Assignment:
Write down the listing again exactly as it appears below, without its pictures.

□ □ □

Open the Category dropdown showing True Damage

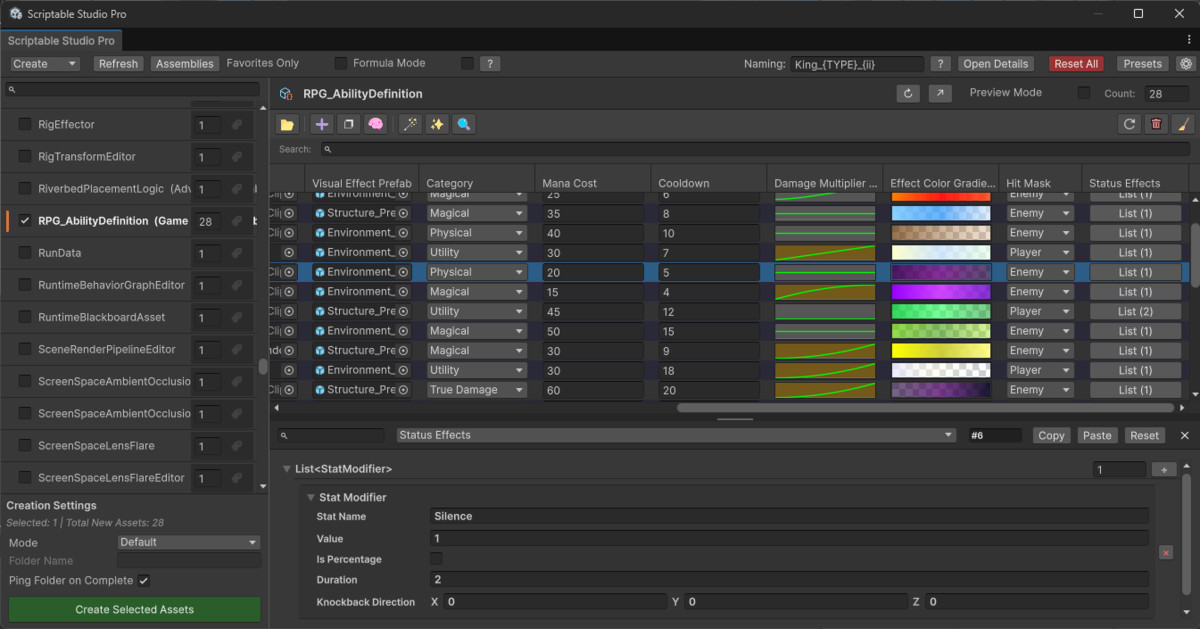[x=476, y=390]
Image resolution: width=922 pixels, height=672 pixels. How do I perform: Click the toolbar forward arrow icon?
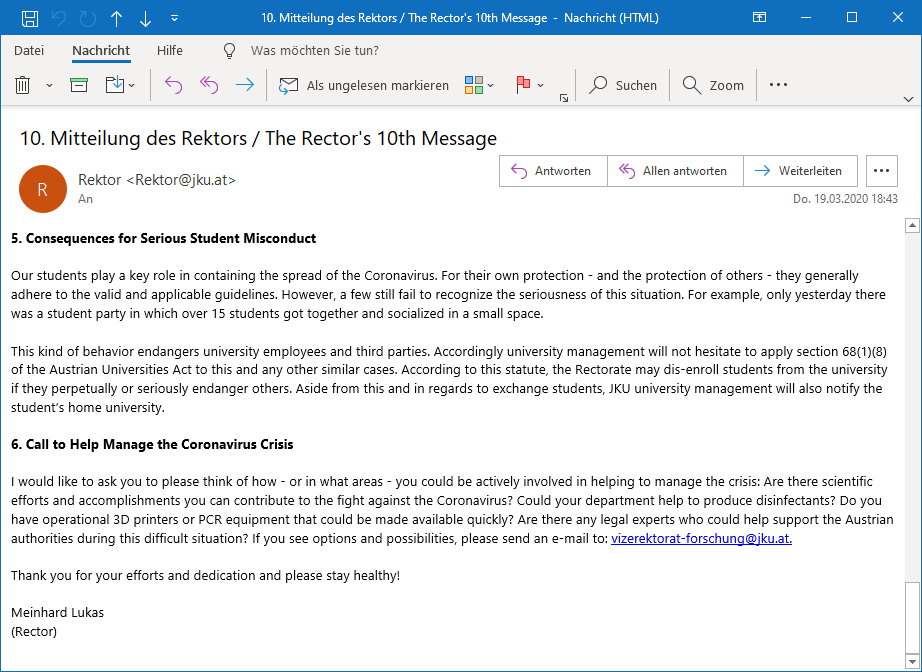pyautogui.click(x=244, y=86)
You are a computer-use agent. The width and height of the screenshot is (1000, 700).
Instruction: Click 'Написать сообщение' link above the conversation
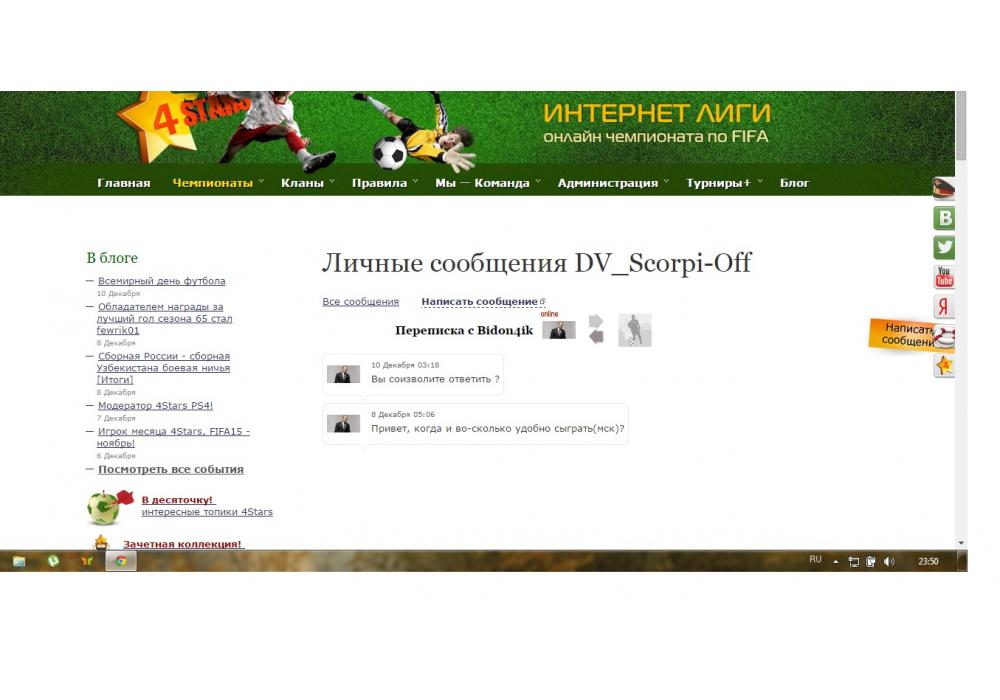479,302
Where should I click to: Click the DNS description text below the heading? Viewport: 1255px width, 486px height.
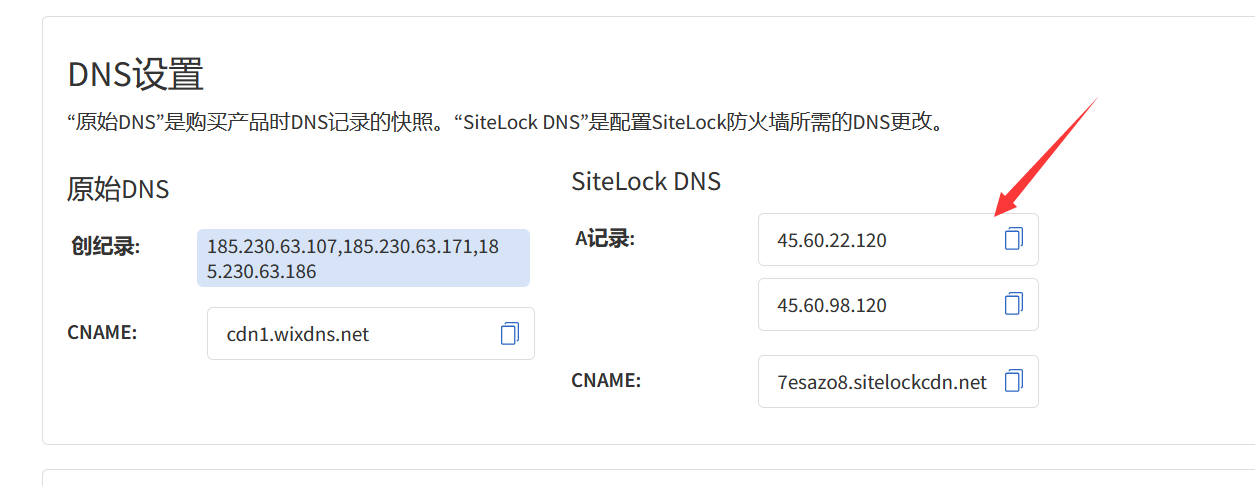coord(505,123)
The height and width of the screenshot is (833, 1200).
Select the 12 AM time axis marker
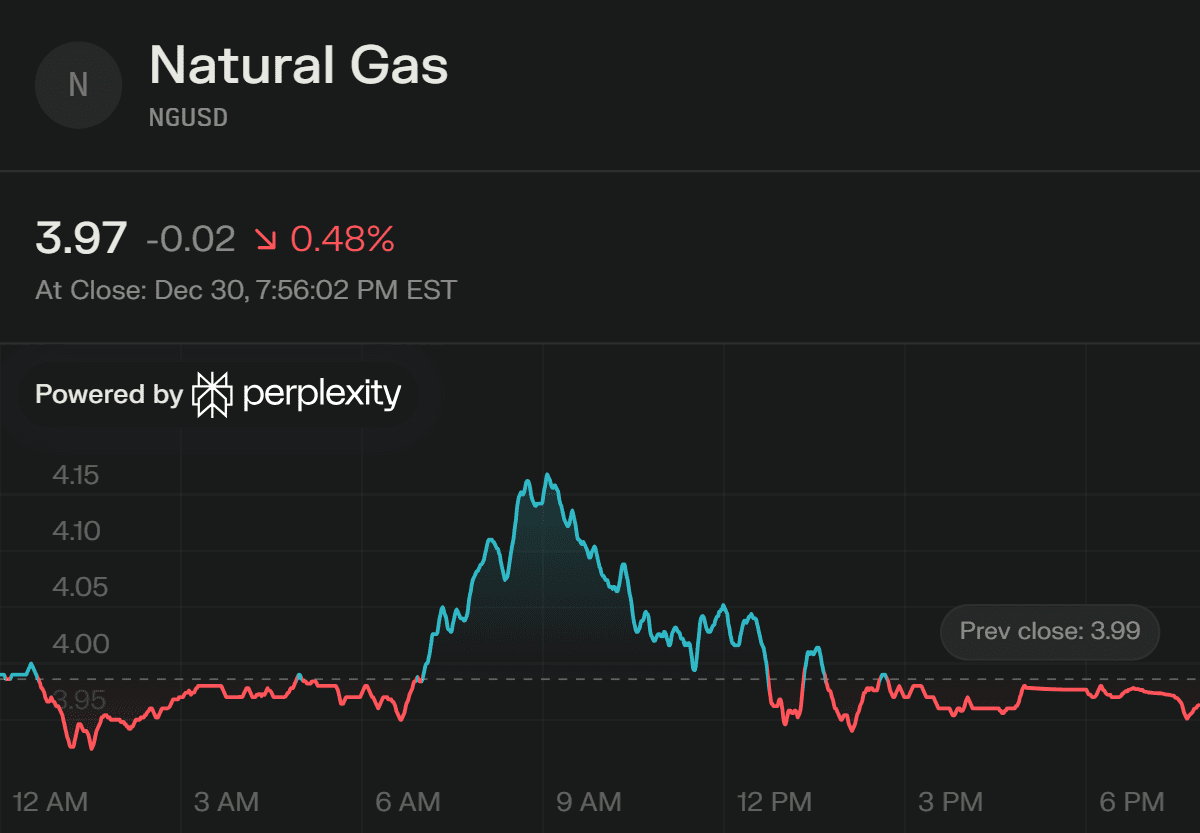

□ □ □

Your solution:
Open the Category dropdown showing True Damage

[x=476, y=390]
Image resolution: width=922 pixels, height=672 pixels. How do I perform: Click the toolbar forward arrow icon?
pyautogui.click(x=244, y=86)
You are a computer-use agent. The width and height of the screenshot is (1000, 700).
Instruction: Click 'Написать сообщение' link above the conversation
479,302
Where should I click to: Click the DNS description text below the heading? Viewport: 1255px width, 486px height.
coord(505,123)
The height and width of the screenshot is (833, 1200).
Select the 12 AM time axis marker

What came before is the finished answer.